British tea
Strong black tea, boiling water, milk decisions, biscuits, and the difference between a mug at work and a pot at the table.
Non-Alcoholic route
Tea is leaf, water, heat, time, cup, and custom. Black tea, green tea, herbal, iced, British, Japanese, Indian, Middle Eastern, breakfast, afternoon, and everyday kettle habits all live here.
These are the searches and first questions this shelf has to answer on the page, without sending the reader into a blank menu.
Strong black tea, boiling water, milk decisions, biscuits, and the difference between a mug at work and a pot at the table.
Boiling water punishes delicate leaves. Cooler water keeps green tea sweet, grassy, and clear instead of bitter.
Tea, milk, spice, sugar, and heat work as one system. The cup should taste brewed, not perfumed.
Iced tea belongs here when the reader needs a practical answer: what to use, how to build it, what can go wrong, and how to serve it well.
Herbal tea belongs here when the reader needs a practical answer: what to use, how to build it, what can go wrong, and how to serve it well.
Earl Grey belongs here when the reader needs a practical answer: what to use, how to build it, what can go wrong, and how to serve it well.
Matcha belongs here when the reader needs a practical answer: what to use, how to build it, what can go wrong, and how to serve it well.
Milk in tea belongs here when the reader needs a practical answer: what to use, how to build it, what can go wrong, and how to serve it well.
Tea is leaf, water, heat, time, cup, and custom. Black tea, green tea, herbal, iced, British, Japanese, Indian, Middle Eastern, breakfast, afternoon, and everyday kettle habits all live here.
Find how to make tea, how long to steep tea, water temperature for green tea, milk first or after, British tea, chai, iced tea, herbal tea, and what to do when tea tastes bitter.

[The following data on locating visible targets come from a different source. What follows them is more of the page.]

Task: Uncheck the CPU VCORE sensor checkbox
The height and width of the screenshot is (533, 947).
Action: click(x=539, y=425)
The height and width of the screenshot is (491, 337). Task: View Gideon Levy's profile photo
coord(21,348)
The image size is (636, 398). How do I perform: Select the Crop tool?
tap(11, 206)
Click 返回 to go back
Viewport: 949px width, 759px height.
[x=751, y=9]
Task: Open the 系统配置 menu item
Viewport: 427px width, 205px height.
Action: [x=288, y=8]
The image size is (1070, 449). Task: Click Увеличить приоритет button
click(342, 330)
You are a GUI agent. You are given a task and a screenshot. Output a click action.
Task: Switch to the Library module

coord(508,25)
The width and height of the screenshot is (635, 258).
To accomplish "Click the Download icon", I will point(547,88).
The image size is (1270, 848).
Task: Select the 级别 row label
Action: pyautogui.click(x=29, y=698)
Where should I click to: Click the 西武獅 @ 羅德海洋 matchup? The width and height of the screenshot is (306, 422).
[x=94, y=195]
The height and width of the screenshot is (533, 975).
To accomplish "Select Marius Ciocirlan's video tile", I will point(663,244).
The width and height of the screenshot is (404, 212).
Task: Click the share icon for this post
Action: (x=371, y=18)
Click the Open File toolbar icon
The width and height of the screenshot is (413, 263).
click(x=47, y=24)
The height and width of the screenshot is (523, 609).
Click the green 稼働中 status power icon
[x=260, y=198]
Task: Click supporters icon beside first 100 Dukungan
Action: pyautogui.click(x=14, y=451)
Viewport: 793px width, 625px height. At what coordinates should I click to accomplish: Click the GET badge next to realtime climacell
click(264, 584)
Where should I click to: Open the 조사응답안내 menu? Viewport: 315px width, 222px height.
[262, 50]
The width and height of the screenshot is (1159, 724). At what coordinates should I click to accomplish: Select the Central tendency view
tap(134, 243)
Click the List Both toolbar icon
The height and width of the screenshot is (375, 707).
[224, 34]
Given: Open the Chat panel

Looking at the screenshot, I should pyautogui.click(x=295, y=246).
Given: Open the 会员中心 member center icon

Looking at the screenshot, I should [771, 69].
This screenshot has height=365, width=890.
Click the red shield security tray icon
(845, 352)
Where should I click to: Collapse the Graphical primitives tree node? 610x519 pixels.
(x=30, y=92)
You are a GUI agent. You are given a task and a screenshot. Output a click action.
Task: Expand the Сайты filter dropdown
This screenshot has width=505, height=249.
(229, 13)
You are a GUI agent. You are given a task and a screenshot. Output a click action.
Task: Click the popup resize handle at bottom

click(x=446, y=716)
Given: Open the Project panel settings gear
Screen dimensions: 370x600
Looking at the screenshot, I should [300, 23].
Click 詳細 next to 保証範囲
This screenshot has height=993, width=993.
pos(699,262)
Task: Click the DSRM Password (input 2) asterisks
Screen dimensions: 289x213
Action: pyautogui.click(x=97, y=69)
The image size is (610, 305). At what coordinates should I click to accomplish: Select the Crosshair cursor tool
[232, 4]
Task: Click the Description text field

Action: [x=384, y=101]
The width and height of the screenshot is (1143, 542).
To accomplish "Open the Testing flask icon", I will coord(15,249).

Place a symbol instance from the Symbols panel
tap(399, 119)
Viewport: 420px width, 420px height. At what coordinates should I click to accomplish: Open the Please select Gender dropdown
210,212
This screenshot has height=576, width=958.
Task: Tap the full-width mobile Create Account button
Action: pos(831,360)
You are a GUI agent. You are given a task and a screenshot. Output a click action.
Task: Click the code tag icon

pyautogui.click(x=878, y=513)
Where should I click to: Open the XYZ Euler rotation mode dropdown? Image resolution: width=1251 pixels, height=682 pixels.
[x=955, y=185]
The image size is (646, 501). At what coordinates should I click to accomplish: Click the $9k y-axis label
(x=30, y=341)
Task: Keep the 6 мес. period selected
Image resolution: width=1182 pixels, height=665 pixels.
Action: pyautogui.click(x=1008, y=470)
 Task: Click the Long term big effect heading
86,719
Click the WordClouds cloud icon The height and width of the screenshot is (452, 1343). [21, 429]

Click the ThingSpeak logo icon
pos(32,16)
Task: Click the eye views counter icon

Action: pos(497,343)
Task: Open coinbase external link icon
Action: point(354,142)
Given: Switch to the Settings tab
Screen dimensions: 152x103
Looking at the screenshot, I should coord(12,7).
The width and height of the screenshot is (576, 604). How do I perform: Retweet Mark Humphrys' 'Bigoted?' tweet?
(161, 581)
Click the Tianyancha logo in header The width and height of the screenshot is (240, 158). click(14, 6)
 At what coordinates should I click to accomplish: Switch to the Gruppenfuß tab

Breakfast blends, Earl Grey, builders tea, milk, lemon, sugar, steep time, and strength.
Temperature control, bitterness, second steeps, matcha, sencha, jasmine, and restraint.
Mint, chamomile, hibiscus, ginger, chai spices, rooibos, and caffeine-free service.
Non-Alcoholic is the wider shelf. Tea is where the reader stops browsing and starts understanding the drink in the glass.
Breakfast blends, Earl Grey, builders tea, milk, lemon, sugar, steep time, and strength.
Temperature control, bitterness, second steeps, matcha, sencha, jasmine, and restraint.
Mint, chamomile, hibiscus, ginger, chai spices, rooibos, and caffeine-free service.
British tea, Japanese green tea, Indian chai, Middle Eastern mint tea, Irish breakfast tea, and Spanish table habits all change the cup.
Drinks change by place: the same shelf can become pub service, aperitivo hour, tea table, cafe counter, or party pitcher.
Find how to make tea, how long to steep tea, water temperature for green tea, milk first or after, British tea, chai, iced tea, herbal tea, and what to do when tea tastes bitter.
Non-Alcoholic drinks holds the wider shelf; tea narrows it to the format, technique, and serving choices that matter in the glass.
Move sideways within non-alcoholic drinks when the user is thinking by format instead of by culture.